(Stored data entries)
=== Section Start ===

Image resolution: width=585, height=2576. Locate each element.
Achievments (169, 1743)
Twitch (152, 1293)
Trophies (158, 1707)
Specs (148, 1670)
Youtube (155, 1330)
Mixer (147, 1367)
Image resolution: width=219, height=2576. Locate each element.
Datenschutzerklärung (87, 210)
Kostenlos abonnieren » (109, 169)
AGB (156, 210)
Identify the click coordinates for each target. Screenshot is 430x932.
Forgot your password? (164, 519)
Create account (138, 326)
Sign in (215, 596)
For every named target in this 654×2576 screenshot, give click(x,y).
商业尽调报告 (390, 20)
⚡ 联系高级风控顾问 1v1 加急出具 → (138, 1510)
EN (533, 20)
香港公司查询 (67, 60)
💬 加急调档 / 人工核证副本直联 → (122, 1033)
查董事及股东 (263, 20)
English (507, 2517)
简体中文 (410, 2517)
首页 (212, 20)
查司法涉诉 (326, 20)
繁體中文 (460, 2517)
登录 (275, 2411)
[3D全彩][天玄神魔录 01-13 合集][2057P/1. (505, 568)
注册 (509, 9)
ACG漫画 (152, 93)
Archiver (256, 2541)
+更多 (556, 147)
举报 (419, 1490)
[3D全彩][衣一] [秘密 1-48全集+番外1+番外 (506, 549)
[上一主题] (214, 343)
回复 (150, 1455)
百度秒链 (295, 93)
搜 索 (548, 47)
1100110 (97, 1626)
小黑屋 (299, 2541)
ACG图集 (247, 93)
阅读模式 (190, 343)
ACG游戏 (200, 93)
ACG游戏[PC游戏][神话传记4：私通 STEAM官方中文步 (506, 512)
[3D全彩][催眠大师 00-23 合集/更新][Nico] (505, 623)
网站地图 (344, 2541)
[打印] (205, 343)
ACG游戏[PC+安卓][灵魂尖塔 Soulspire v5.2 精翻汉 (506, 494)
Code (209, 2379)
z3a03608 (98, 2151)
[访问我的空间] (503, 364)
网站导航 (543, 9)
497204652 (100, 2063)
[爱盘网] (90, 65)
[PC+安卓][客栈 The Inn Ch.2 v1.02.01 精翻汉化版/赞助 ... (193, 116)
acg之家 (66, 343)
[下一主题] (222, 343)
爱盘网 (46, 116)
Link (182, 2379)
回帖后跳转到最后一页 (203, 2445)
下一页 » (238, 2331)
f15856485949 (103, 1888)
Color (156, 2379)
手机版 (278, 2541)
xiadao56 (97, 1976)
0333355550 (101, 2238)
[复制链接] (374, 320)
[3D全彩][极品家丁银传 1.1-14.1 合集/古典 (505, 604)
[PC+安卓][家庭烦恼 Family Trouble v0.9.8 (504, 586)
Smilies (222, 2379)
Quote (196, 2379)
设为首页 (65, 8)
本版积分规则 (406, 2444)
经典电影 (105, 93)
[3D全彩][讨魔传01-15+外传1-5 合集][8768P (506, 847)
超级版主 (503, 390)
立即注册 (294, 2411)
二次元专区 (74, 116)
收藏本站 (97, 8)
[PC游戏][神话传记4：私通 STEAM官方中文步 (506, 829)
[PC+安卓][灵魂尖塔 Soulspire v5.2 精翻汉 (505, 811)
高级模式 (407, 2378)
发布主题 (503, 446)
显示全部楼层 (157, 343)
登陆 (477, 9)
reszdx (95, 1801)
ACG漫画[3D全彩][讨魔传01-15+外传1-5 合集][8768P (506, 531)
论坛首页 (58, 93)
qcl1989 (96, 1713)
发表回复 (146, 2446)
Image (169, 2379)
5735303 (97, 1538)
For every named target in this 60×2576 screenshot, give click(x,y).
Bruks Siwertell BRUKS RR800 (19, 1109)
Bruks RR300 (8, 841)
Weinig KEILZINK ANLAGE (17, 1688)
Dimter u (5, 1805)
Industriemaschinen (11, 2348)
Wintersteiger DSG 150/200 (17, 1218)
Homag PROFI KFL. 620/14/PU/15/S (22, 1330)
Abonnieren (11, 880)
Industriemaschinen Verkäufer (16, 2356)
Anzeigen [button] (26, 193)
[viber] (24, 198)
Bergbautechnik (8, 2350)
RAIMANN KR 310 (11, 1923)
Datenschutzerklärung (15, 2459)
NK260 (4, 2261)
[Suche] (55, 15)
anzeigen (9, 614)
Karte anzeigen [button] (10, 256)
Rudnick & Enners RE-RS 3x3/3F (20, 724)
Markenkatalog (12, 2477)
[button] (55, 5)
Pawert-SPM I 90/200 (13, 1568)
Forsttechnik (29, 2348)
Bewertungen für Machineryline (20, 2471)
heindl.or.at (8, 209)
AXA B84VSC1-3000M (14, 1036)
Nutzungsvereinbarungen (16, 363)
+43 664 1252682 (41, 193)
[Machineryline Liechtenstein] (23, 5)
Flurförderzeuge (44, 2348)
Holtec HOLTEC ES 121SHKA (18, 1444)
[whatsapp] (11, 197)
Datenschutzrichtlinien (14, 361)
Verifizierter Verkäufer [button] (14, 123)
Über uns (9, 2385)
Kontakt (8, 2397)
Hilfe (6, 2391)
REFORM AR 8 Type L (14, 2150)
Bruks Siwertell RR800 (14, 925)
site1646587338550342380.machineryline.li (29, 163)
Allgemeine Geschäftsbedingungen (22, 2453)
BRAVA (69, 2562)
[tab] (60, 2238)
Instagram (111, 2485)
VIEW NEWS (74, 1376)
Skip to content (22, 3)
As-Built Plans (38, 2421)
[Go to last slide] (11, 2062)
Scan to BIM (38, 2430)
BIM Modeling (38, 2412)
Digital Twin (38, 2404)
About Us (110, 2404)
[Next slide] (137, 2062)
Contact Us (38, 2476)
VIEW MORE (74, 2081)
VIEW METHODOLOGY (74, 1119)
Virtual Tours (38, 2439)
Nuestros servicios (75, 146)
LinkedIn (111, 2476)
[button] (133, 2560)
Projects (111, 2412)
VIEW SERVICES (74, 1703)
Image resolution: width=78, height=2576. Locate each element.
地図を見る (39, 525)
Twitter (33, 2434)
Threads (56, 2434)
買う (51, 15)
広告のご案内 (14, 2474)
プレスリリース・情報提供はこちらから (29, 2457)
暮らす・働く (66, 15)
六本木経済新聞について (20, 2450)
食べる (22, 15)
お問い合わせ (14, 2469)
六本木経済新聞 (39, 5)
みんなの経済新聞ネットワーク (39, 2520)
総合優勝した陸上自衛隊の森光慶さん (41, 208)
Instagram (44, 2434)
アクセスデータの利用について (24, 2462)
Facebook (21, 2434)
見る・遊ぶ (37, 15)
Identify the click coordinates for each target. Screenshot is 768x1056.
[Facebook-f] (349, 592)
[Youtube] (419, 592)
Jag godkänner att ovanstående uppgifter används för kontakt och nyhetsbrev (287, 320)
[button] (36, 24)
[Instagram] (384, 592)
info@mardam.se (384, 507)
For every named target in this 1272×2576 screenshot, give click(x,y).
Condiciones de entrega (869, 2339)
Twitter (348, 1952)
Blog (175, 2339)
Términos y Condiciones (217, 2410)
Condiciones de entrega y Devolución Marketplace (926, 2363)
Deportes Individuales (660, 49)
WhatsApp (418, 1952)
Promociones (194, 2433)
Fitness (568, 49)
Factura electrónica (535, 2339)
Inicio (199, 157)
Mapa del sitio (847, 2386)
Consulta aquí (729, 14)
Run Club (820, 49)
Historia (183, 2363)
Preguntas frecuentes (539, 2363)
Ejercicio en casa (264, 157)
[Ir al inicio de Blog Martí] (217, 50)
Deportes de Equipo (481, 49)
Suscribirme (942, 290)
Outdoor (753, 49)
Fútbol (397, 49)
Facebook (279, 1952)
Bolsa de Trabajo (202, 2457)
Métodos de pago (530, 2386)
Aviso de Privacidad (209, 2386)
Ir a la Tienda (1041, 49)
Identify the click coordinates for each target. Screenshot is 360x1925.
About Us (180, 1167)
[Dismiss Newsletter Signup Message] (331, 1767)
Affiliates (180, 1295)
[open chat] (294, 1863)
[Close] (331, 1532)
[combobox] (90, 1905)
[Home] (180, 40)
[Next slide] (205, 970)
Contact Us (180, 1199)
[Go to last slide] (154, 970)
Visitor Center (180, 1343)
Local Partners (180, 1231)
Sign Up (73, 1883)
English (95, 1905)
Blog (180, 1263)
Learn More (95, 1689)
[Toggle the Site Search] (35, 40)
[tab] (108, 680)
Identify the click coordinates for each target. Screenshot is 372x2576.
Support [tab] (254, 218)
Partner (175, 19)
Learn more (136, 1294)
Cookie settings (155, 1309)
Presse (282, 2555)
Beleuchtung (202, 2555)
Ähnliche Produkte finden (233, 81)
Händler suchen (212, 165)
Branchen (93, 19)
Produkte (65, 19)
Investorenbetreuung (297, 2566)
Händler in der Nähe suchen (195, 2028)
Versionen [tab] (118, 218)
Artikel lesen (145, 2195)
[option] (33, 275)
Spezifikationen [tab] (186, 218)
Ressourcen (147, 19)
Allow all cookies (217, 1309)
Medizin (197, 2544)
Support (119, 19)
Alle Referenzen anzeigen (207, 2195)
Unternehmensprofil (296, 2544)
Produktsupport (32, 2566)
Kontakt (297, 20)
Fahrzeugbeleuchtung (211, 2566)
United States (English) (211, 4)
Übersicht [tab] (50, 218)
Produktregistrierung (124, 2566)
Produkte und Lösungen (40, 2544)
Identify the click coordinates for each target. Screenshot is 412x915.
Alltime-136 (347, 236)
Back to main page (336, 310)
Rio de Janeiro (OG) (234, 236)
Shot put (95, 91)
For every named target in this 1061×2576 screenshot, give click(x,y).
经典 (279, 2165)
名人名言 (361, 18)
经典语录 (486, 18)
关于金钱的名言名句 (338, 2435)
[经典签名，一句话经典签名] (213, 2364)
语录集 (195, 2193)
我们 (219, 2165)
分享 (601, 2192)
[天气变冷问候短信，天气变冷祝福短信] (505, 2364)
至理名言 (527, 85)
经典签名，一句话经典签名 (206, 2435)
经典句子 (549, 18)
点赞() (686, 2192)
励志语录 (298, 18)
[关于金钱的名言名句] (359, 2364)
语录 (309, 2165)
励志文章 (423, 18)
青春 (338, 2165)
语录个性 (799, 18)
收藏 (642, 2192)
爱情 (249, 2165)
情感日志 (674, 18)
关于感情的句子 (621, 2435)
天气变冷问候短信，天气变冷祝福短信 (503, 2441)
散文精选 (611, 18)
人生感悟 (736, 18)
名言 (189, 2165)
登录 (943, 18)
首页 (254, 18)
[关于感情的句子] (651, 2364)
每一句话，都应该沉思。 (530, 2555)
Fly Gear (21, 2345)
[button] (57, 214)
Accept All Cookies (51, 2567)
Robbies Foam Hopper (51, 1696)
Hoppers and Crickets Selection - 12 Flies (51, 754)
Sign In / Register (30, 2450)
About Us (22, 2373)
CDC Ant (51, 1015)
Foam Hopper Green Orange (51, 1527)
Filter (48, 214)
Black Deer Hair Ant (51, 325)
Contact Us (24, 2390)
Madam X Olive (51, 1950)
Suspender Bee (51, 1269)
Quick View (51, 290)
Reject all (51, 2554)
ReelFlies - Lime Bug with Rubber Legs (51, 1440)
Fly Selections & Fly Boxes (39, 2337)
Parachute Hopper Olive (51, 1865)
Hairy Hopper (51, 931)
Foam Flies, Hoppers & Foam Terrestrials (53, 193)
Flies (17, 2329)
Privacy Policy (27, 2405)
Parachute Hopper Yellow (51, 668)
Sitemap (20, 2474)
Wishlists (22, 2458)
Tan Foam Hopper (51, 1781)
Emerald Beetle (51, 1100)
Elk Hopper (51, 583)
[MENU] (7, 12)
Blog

=== Section End ===

__What the exercise asks__.
In the records above, the line with "Inicio (199, 157)" marks the start and the line with "About Us (180, 1167)" marks the end; copy that stretch exactly, both lines included, and nothing else.

__Task solution__.
Inicio (199, 157)
Mapa del sitio (847, 2386)
Consulta aquí (729, 14)
Run Club (820, 49)
Historia (183, 2363)
Preguntas frecuentes (539, 2363)
Ejercicio en casa (264, 157)
[Ir al inicio de Blog Martí] (217, 50)
Deportes de Equipo (481, 49)
Suscribirme (942, 290)
Outdoor (753, 49)
Fútbol (397, 49)
Facebook (279, 1952)
Bolsa de Trabajo (202, 2457)
Métodos de pago (530, 2386)
Aviso de Privacidad (209, 2386)
Ir a la Tienda (1041, 49)
Identify the click coordinates for each target. Screenshot is 360x1925.
About Us (180, 1167)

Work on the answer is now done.